En paralelo, un 82% estima que las normas actuales son insuficientes y que se requieren restricciones adicionales. Apenas un 12% declara que la regulación vigente es adecuada y un 3% se manifiesta a favor de una política de fronteras abiertas. Estas percepciones refuerzan la idea de que la crisis migratoria en Chile continúa generando tensiones y altas expectativas sobre el control de ingresos.
Otro de los datos relevantes es que un 87% de los encuestados respalda exigir una visa para ingresar al territorio nacional. Asimismo, un 57% apoya el cierre total de las fronteras, aunque este porcentaje registra su nivel más bajo desde enero de 2024, con una disminución de diez puntos.

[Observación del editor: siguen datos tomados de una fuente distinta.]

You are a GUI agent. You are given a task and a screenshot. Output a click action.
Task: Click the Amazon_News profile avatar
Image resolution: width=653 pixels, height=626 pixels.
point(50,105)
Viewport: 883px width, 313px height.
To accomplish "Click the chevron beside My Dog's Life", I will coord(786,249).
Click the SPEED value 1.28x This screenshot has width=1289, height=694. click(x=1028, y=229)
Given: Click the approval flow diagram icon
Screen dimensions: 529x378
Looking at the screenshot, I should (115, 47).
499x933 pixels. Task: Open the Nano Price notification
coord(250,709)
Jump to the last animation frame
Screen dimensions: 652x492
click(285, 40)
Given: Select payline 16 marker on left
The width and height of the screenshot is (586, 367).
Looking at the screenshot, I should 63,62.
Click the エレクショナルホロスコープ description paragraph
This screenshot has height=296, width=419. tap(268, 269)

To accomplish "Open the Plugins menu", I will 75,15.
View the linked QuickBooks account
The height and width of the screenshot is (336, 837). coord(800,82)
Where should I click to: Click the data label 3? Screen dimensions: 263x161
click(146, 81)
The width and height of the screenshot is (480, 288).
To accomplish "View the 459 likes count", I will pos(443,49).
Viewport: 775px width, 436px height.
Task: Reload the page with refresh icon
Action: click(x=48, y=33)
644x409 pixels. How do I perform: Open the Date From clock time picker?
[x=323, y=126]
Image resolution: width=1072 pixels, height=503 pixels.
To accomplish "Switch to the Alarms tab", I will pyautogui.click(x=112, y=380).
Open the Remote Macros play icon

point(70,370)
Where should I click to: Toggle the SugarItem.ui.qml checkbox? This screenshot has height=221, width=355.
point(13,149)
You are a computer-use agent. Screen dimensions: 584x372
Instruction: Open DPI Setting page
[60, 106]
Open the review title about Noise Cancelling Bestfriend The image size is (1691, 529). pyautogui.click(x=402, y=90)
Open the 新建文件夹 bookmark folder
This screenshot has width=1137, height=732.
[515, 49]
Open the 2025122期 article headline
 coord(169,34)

Opinión sobre expulsiones y salidas hacia Perú
Respecto del tratamiento de extranjeros involucrados en delitos, un 45% cree que deben ser expulsados de inmediato, mientras que 50% considera que corresponde que cumplan la condena en Chile antes de ser removidos del país. Este cambio representa un aumento de diez puntos en la preferencia por cumplir la pena en territorio nacional.
El sondeo también abordó la reciente salida de migrantes desde Chile hacia Perú. Un 93% afirma haber conocido o escuchado sobre esta situación, y un 51% atribuye el fenómeno al anuncio de expulsión inmediata realizado por José Antonio Kast. En tanto, un 14% lo interpreta como un flujo migratorio habitual; un 13% lo asocia a la falta de oportunidades en el país, y un 11% cree que se debe al retorno por las celebraciones de fin de año.
Percepción regional y política
La encuesta concluye que un 72% de la población percibe actualmente una crisis migratoria en Chile, especialmente en la zona norte. La sensación es mucho más marcada entre quienes se identifican con la derecha, donde alcanza un 89%, mientras que entre los simpatizantes de la izquierda llega al 48%.